--- Instructions for the task ---
An accurate, complete copy of the records below is required.

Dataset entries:
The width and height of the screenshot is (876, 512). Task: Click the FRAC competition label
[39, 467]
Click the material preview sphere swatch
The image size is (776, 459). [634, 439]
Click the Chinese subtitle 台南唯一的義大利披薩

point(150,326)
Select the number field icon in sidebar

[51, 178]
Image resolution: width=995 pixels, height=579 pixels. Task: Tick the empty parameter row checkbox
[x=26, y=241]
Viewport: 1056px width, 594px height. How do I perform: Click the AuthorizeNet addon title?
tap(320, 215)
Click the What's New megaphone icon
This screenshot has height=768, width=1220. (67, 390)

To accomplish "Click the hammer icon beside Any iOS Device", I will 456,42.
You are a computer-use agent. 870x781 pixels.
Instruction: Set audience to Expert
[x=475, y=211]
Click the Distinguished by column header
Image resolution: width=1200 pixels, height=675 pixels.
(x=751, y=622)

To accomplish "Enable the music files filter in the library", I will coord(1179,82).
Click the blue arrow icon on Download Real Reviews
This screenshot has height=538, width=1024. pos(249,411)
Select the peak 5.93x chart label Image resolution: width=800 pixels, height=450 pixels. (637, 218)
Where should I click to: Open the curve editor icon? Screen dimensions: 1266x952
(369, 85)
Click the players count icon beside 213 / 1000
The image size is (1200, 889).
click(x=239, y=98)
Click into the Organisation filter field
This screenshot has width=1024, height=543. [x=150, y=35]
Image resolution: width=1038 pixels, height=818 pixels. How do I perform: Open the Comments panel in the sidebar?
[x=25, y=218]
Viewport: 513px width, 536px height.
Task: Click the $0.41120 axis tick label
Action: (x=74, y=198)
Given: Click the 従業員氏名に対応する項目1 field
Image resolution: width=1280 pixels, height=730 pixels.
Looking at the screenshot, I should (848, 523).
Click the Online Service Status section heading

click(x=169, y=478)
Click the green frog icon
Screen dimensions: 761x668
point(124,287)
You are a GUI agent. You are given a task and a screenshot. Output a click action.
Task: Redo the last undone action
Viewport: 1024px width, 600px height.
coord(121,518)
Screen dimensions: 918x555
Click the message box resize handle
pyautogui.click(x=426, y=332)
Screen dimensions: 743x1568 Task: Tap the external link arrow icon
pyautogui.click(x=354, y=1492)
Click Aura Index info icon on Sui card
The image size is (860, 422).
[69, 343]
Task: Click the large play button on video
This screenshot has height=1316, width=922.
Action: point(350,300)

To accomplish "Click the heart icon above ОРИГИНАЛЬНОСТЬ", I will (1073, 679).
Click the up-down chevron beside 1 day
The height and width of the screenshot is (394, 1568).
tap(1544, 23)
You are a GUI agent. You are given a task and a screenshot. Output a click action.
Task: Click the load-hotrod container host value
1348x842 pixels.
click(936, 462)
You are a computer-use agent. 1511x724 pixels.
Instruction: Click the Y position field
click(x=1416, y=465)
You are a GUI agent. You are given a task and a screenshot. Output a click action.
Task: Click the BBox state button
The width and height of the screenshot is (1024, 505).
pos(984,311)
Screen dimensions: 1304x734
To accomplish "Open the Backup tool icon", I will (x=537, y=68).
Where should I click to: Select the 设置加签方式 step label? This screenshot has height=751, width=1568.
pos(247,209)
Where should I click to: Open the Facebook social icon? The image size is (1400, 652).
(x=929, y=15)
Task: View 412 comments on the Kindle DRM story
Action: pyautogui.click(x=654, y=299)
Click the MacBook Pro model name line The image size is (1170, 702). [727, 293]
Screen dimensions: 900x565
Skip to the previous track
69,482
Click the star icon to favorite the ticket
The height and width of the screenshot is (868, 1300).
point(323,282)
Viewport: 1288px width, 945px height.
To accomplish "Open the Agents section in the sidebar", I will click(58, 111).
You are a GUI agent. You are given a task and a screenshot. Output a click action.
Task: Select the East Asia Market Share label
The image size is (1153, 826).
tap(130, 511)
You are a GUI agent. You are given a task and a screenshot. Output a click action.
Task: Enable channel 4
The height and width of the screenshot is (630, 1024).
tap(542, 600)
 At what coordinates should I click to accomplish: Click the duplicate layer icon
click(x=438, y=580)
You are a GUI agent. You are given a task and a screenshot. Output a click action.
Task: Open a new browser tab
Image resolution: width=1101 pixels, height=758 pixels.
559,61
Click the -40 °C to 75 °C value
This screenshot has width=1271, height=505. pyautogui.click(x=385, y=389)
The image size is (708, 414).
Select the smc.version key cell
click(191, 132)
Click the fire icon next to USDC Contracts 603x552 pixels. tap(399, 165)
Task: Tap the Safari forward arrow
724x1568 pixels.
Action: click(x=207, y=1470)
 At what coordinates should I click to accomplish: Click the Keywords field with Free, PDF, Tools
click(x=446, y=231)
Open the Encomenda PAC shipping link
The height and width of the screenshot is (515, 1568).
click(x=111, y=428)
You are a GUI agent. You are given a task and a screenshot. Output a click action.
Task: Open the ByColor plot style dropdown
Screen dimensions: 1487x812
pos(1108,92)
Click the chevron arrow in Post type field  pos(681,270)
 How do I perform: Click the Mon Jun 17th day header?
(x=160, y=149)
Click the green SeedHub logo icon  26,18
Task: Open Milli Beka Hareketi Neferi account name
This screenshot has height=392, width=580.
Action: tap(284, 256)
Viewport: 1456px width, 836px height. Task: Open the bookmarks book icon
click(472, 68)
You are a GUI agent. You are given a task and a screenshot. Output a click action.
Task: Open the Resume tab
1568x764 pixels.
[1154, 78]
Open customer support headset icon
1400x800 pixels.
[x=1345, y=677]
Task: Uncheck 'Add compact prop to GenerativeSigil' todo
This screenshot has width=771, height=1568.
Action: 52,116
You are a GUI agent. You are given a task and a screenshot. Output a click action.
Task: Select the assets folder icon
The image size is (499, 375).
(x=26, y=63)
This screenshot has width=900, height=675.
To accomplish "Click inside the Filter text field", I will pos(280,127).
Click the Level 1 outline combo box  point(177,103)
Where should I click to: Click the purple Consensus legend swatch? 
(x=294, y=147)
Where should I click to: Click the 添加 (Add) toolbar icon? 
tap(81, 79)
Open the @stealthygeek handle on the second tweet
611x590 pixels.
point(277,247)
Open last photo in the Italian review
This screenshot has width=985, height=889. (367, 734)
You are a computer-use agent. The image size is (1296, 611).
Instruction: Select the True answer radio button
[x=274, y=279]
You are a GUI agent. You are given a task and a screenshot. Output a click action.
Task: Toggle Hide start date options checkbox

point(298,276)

--- Exercise result ---
The width and height of the screenshot is (876, 512). Task: Click the FRAC competition label
[39, 467]
Click the material preview sphere swatch
The image size is (776, 459). [634, 439]
Click the Chinese subtitle 台南唯一的義大利披薩

point(150,326)
Select the number field icon in sidebar

[51, 178]
Image resolution: width=995 pixels, height=579 pixels. Task: Tick the empty parameter row checkbox
[x=26, y=241]
Viewport: 1056px width, 594px height. How do I perform: Click the AuthorizeNet addon title?
tap(320, 215)
Click the What's New megaphone icon
This screenshot has height=768, width=1220. (67, 390)

To accomplish "Click the hammer icon beside Any iOS Device", I will 456,42.
You are a computer-use agent. 870x781 pixels.
Instruction: Set audience to Expert
[x=475, y=211]
Click the Distinguished by column header
Image resolution: width=1200 pixels, height=675 pixels.
(x=751, y=622)

To accomplish "Enable the music files filter in the library", I will coord(1179,82).
Click the blue arrow icon on Download Real Reviews
This screenshot has height=538, width=1024. pos(249,411)
Select the peak 5.93x chart label Image resolution: width=800 pixels, height=450 pixels. (637, 218)
Where should I click to: Open the curve editor icon? Screen dimensions: 1266x952
(369, 85)
Click the players count icon beside 213 / 1000
The image size is (1200, 889).
click(x=239, y=98)
Click into the Organisation filter field
This screenshot has width=1024, height=543. [x=150, y=35]
Image resolution: width=1038 pixels, height=818 pixels. How do I perform: Open the Comments panel in the sidebar?
[x=25, y=218]
Viewport: 513px width, 536px height.
Task: Click the $0.41120 axis tick label
Action: (x=74, y=198)
Given: Click the 従業員氏名に対応する項目1 field
Image resolution: width=1280 pixels, height=730 pixels.
Looking at the screenshot, I should (848, 523).
Click the Online Service Status section heading

click(x=169, y=478)
Click the green frog icon
Screen dimensions: 761x668
point(124,287)
You are a GUI agent. You are given a task and a screenshot. Output a click action.
Task: Redo the last undone action
Viewport: 1024px width, 600px height.
coord(121,518)
Screen dimensions: 918x555
Click the message box resize handle
pyautogui.click(x=426, y=332)
Screen dimensions: 743x1568 Task: Tap the external link arrow icon
pyautogui.click(x=354, y=1492)
Click Aura Index info icon on Sui card
The image size is (860, 422).
[69, 343]
Task: Click the large play button on video
This screenshot has height=1316, width=922.
Action: point(350,300)

To accomplish "Click the heart icon above ОРИГИНАЛЬНОСТЬ", I will (1073, 679).
Click the up-down chevron beside 1 day
The height and width of the screenshot is (394, 1568).
tap(1544, 23)
You are a GUI agent. You are given a task and a screenshot. Output a click action.
Task: Click the load-hotrod container host value
1348x842 pixels.
click(936, 462)
You are a computer-use agent. 1511x724 pixels.
Instruction: Click the Y position field
click(x=1416, y=465)
You are a GUI agent. You are given a task and a screenshot. Output a click action.
Task: Click the BBox state button
The width and height of the screenshot is (1024, 505).
pos(984,311)
Screen dimensions: 1304x734
To accomplish "Open the Backup tool icon", I will (x=537, y=68).
Where should I click to: Select the 设置加签方式 step label? This screenshot has height=751, width=1568.
pos(247,209)
Where should I click to: Open the Facebook social icon? The image size is (1400, 652).
(x=929, y=15)
Task: View 412 comments on the Kindle DRM story
Action: pyautogui.click(x=654, y=299)
Click the MacBook Pro model name line The image size is (1170, 702). [727, 293]
Screen dimensions: 900x565
Skip to the previous track
69,482
Click the star icon to favorite the ticket
The height and width of the screenshot is (868, 1300).
point(323,282)
Viewport: 1288px width, 945px height.
To accomplish "Open the Agents section in the sidebar", I will click(58, 111).
You are a GUI agent. You are given a task and a screenshot. Output a click action.
Task: Select the East Asia Market Share label
The image size is (1153, 826).
tap(130, 511)
You are a GUI agent. You are given a task and a screenshot. Output a click action.
Task: Enable channel 4
The height and width of the screenshot is (630, 1024).
tap(542, 600)
 At what coordinates should I click to accomplish: Click the duplicate layer icon
click(x=438, y=580)
You are a GUI agent. You are given a task and a screenshot. Output a click action.
Task: Open a new browser tab
Image resolution: width=1101 pixels, height=758 pixels.
559,61
Click the -40 °C to 75 °C value
This screenshot has width=1271, height=505. pyautogui.click(x=385, y=389)
The image size is (708, 414).
Select the smc.version key cell
click(191, 132)
Click the fire icon next to USDC Contracts 603x552 pixels. tap(399, 165)
Task: Tap the Safari forward arrow
724x1568 pixels.
Action: click(x=207, y=1470)
 At what coordinates should I click to accomplish: Click the Keywords field with Free, PDF, Tools
click(x=446, y=231)
Open the Encomenda PAC shipping link
The height and width of the screenshot is (515, 1568).
click(x=111, y=428)
You are a GUI agent. You are given a task and a screenshot. Output a click action.
Task: Open the ByColor plot style dropdown
Screen dimensions: 1487x812
pos(1108,92)
Click the chevron arrow in Post type field  pos(681,270)
 How do I perform: Click the Mon Jun 17th day header?
(x=160, y=149)
Click the green SeedHub logo icon  26,18
Task: Open Milli Beka Hareketi Neferi account name
This screenshot has height=392, width=580.
Action: tap(284, 256)
Viewport: 1456px width, 836px height. Task: Open the bookmarks book icon
click(472, 68)
You are a GUI agent. You are given a task and a screenshot. Output a click action.
Task: Open the Resume tab
1568x764 pixels.
[1154, 78]
Open customer support headset icon
1400x800 pixels.
[x=1345, y=677]
Task: Uncheck 'Add compact prop to GenerativeSigil' todo
This screenshot has width=771, height=1568.
Action: 52,116
You are a GUI agent. You are given a task and a screenshot. Output a click action.
Task: Select the assets folder icon
The image size is (499, 375).
(x=26, y=63)
This screenshot has width=900, height=675.
To accomplish "Click inside the Filter text field", I will pos(280,127).
Click the Level 1 outline combo box  point(177,103)
Where should I click to: Click the purple Consensus legend swatch? 
(x=294, y=147)
Where should I click to: Click the 添加 (Add) toolbar icon? 
tap(81, 79)
Open the @stealthygeek handle on the second tweet
611x590 pixels.
point(277,247)
Open last photo in the Italian review
This screenshot has width=985, height=889. (367, 734)
You are a computer-use agent. The image size is (1296, 611).
Instruction: Select the True answer radio button
[x=274, y=279]
You are a GUI agent. You are given a task and a screenshot. Output a click action.
Task: Toggle Hide start date options checkbox

point(298,276)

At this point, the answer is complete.